Due to lack of integration, this valuable information is not available, so
the customer does not feel well cared for.
• Products as services: Corporations are increasingly perceived by the set
of services they provide. These services exposed to the market can be
realized by enterprise services, which provided by the back end application
systems of the enterprise. But also services provided by third parties can
be integrated, so that better applications and end user services can be
provided to the customer.
• Multi-tier applications: There is also a trend towards multi-tier applications,
where each tier is provided by a different enterprise. This means that
the tier 1 company provides value-added services directly to a customer,
using the tier 2 services from a set of business partner companies. These
companies might use tier 3 services provided by other companies. By flexible
integration based on the service paradigm, many new applications and
services can be realized.

Composite Service-Based Applications

With this background in enterprise services architectures, an intra-company scenario is sketched, where new applications should be built on top of an existing customer relationship management system, a supply chain management system, and an enterprise resource planning system. These systems expose enterprise services via standardized interfaces. The applications built on top are known as composite applications, as shown in Figure 2.23. Composite applications invoke enterprise services that provide the functionality of the underlying back-end systems. User interaction is realized by dedicated graphical user interfaces that sit on top of composite applications. Technological advance has paved the way for enterprise services. The main cornerstones of these developments are the full suites of enterprise applications that are available off-the-shelf today. There are rich middleware and enterprise application integration products that can be used for technical integration, most of which host a dedicated workflow component for process enactment.

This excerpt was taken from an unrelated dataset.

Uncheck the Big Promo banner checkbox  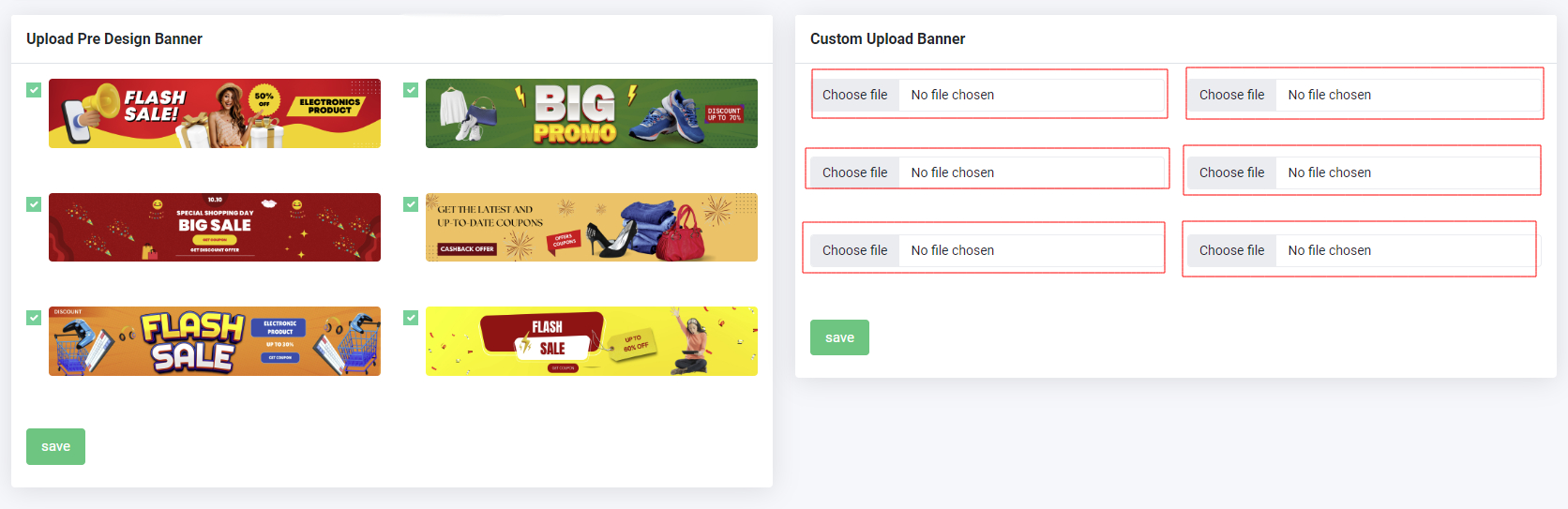click(411, 90)
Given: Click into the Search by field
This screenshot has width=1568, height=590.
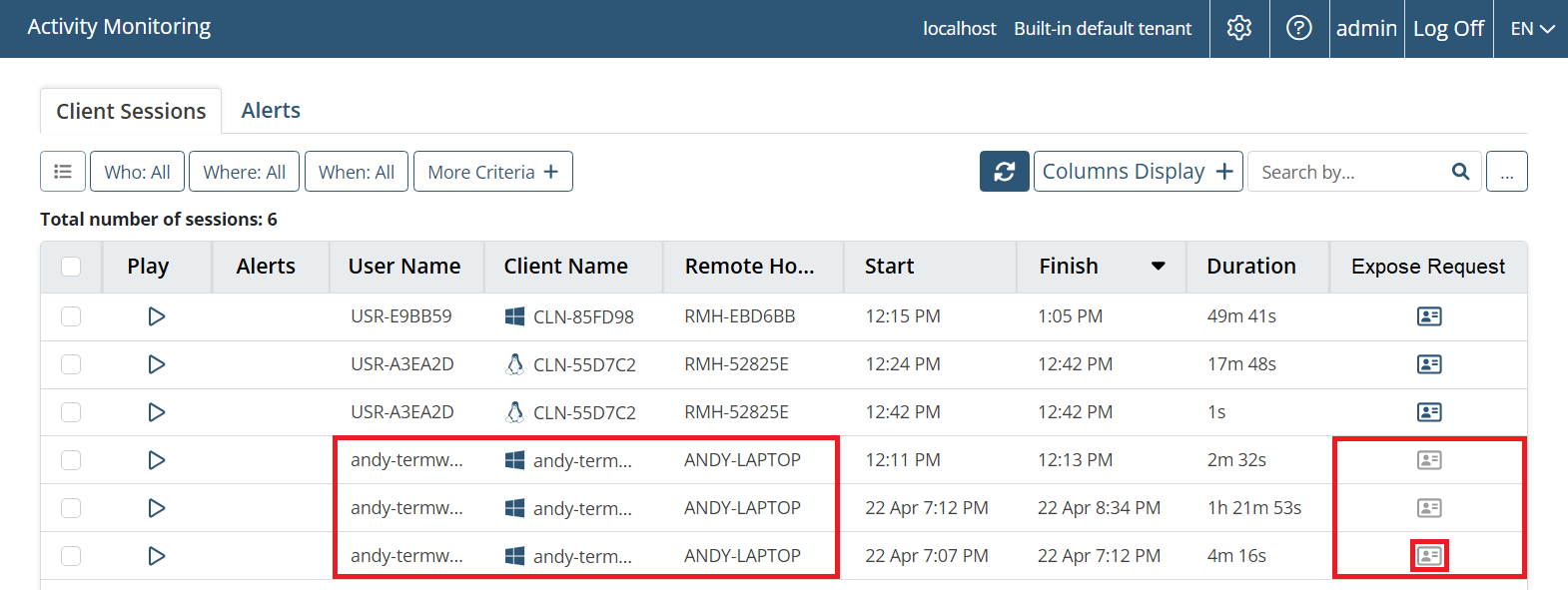Looking at the screenshot, I should click(x=1348, y=172).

To integrate multiple application systems, data transformation is essential. With the advent of the extensible markup language (XML), there is an industry standard for data and message format specifications. While this base technology is in place, the integration logic still needs to be defined and
implemented in each integration project.
Processes are a key factor in realizing composite applications, because they provide a link from high-level business processes to the information technology layer. The structure of composite applications can in many cases be expressed as a business process. The activities of these processes are implemented by invoking enterprise services. Additional execution constraints like conditional execution can be represented by business process models; these can be realized by process orchestrations. Enterprise services can also be used to realize business interactions of multiple enterprises. In multi-tier scenarios for realizing innovative applications, interactions between the software systems of the business partners involved are required. These interactions are governed by a process choreography. Process choreographies have been defined informally above; they are subject of further investigation in Chapter 5. While the vision for enterprise services includes business-to-business processes, most enterprise services today are used in an intra-company setting, where the goal is to develop composite applications on top of well-specified business functionality represented by enterprise services.